Kota Toeal yang secara
alamiah telah menjadi pelabuhan strategis di kepulauan Kei (pulau Kei Kecil),
selain menjadi pusat pemerintahan, lambat laun telah menjadi kota paling
penting di pulau-pulau selatan. Kota Toeal menjadi pusat pertumbuhan dan
perkembangan wilayah. Orang Eropa/Belanda mulai berdatangan. Paling tidak
selain para pejabat pemerintah (Controleur dan staf) juga pengusaha van Langen
dan misionaris. G van Langen selain membuka usaha pelayaran juga telah memulai usaha
baru di bidang industri kayu.
Bataviaasch handelsblad, 09-10-1886 |
Sebagaimana di tempat-tempat lain di Hindia, kehadiran
orang-orang Eropa/Belanda dapat dikatakan sebagai prakondisi perubahan suatu
wilayah dari suatu situasi dan kondisi yang statis (lambat) menjadi lebih
dinamis (cepat).Kehadiran swasta dalam hal ini di Toeal membuka peluang baru di
dalam bidang usaha dan membuka jalan bagi pemerintah untuk membentuk
pemerintahan.
Tentu saja diantara
swasta dan pemerintah di Kepulauan Kei khususnya di Toeal, pihak misionaris
memanfaatkan peluang untuk penyebaran agama: membuat penduduk pagan beragama,
dan mengkoversi yang sudah beragama menjadi beralih agama. Tinjauan penyebaran
agama di Toeal dan sekitar dapat dibaca pada buku Karel A. Steenbrink (2003)

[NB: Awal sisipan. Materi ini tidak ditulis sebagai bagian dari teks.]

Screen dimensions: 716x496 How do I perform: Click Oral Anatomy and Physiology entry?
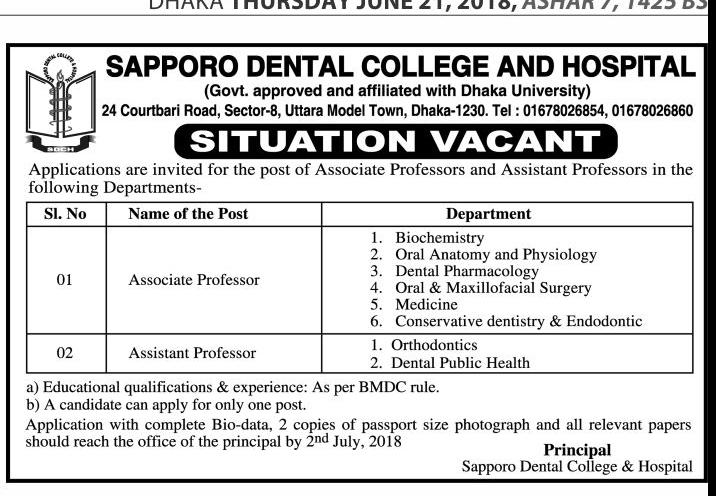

berjudul Catholics in Indonesia, 1808-1942: A modest recovery 1808-1903. Dalam
beberapa hal ada perbedaan temuan dalam buku tersebut dengan apa yang disarikan
dalam artikel ini. Karel A. Steenbrink di titik tertentu sangat mendramatisir, sementara
di tiik lain mengerdilkan kejadian, sedangkan di titik yang lainnya sengaja atau
tidak sengaja kurang meperhatikannya. Boleh jadi itu karena perbedaan sudut pandang:
dari dalam atau dari luar; dari kacamata sosiologi atau kacamata ekonomi.
Wilayah Kepulauan Kei
yang beribukota di Toeal secara perlahan mulai terbuka bagi dunia luar.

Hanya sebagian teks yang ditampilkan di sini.